Referring now to FIG.2b in conjunction whit FIG.l and 2a, which depicts an exemplary schematic view of a nozzle (3) secured to the ceiling (U) of the closed area (7) which will be elucidated further. The process used for securing the fluid circuit of the supply module (S) to the closed area (7) is used to secure other nozzles to the ceiling (U) and the process should not be construed as a limitation as other known securing process/method. In a preferred embodiment, a bracket (B) is used to secure the nozzle (3) to the ceiling (U). The bracket (B) is “C” shaped with a horizontal section with a provision to mount the nozzle. The bracket (B) is secured to the sealing using appropriate screws with a sealant to prevent air leakage. In an embodiment, the one or more nozzles (3) is secured to the ceilings at a predetermined position. The predetermined position of each nozzle of the one or more nozzles (3) is optimized such that it covers the entire closed area (7) to be fogged. In a preferred embodiment, four nozzles are secured to the ceiling (U) and each of the four nozzles is positioned diagonally opposite to each other in a cruciform manner, thereby optimally covering the closed area (7) for fogging.

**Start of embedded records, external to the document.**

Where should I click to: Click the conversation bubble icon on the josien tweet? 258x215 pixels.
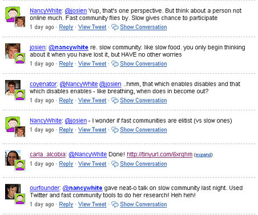pyautogui.click(x=115, y=64)
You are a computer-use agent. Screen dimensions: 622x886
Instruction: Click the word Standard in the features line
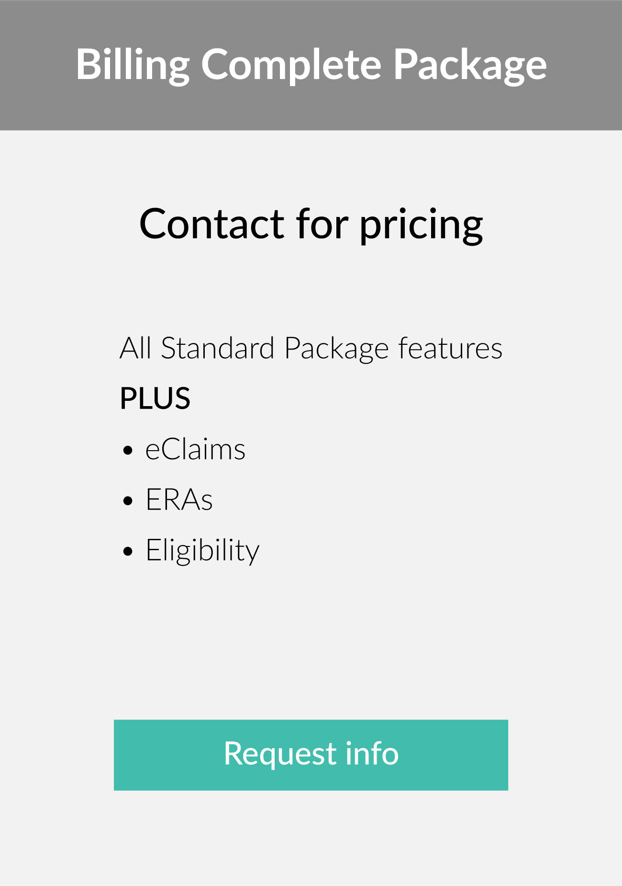[x=218, y=348]
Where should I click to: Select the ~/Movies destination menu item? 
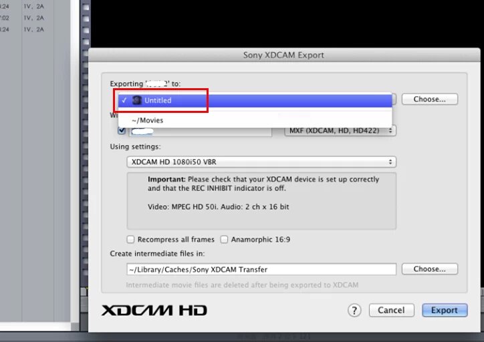[255, 120]
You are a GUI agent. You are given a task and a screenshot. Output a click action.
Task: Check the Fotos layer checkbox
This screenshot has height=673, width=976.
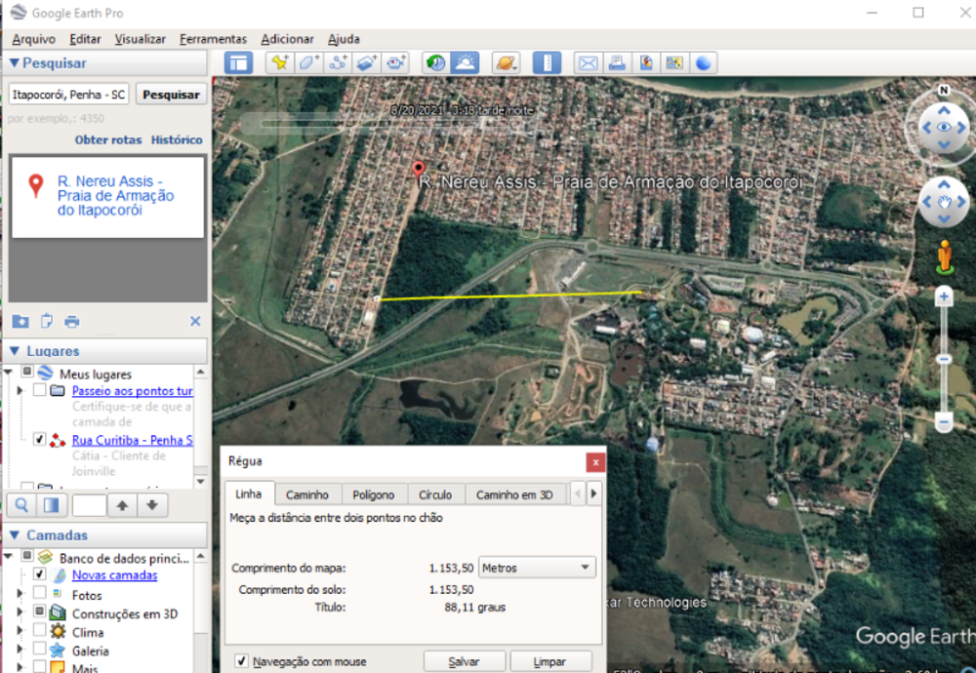pos(40,594)
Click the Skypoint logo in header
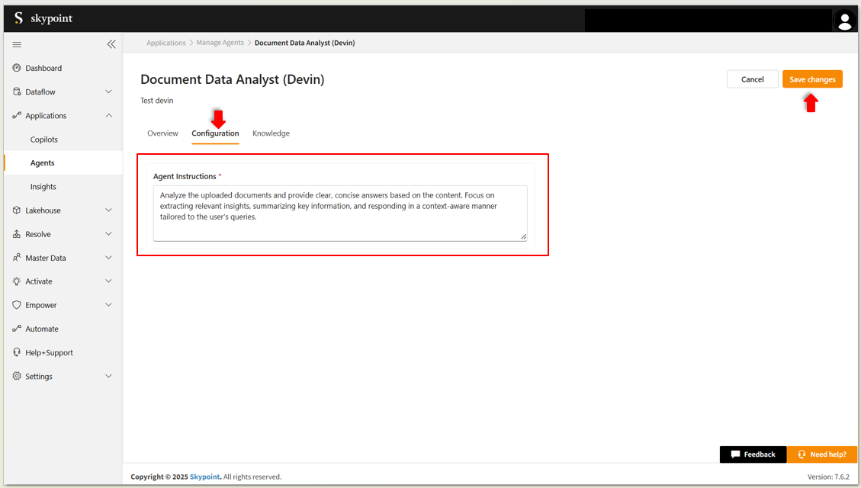Screen dimensions: 861x488 43,18
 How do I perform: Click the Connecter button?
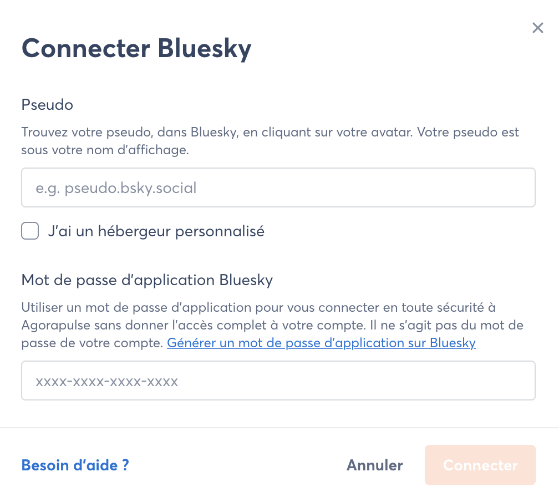tap(480, 465)
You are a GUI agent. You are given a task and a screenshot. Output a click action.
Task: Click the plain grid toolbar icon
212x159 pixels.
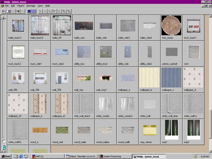[x=13, y=11]
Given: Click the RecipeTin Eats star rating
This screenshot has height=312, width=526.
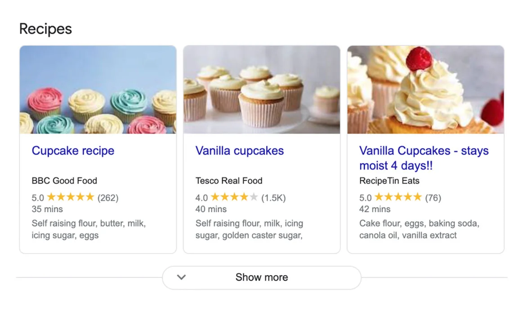Looking at the screenshot, I should 398,197.
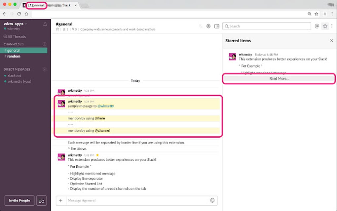Viewport: 337px width, 211px height.
Task: Switch to the #random channel
Action: tap(14, 56)
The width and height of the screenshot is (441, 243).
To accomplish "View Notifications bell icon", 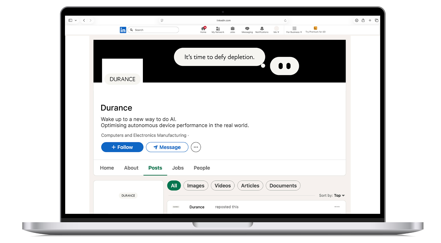I will point(262,29).
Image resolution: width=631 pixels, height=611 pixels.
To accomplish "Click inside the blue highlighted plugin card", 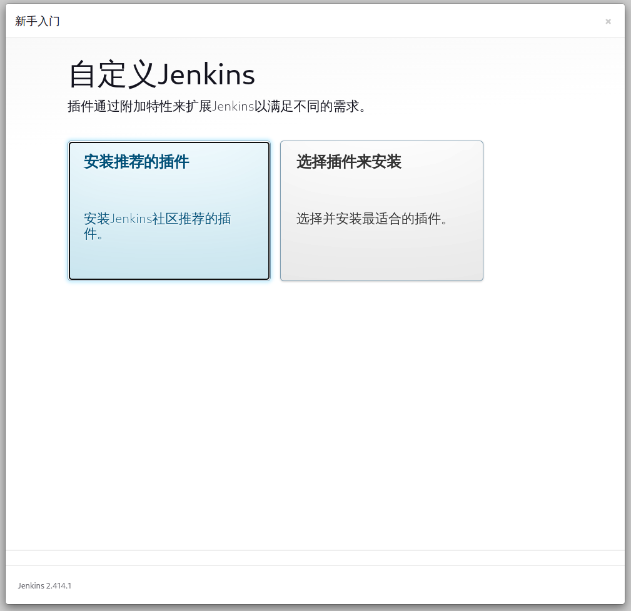I will [169, 250].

In operation, the produce to be protected are contained in the closed area (7). Once the produce is stored in the closed area (7), the access gate is closed. The operator fluidly connects the delivery system (D) to the supply module (S). That is, the air compressor outlet and the fluid tank outlet is fluidly connected to respective channels of the pipe (H). Once the delivery system (D) is fluidly connected to the supply module (S), the operator starts the air compressor (2) and set the output pressure of the compressed air to pre-determined pressure. As iterated above, the pre-determined pressure of the compressed air is in the range of 5 bar to 10 bar. In a preferred embodiment, the pre-determined pressure is set at 7 bar. As shown at 101, the compressed air is supplied through the pipe (H) of the supply module (S). The compressed air is supplied to the one or more nozzles through the pipe (H).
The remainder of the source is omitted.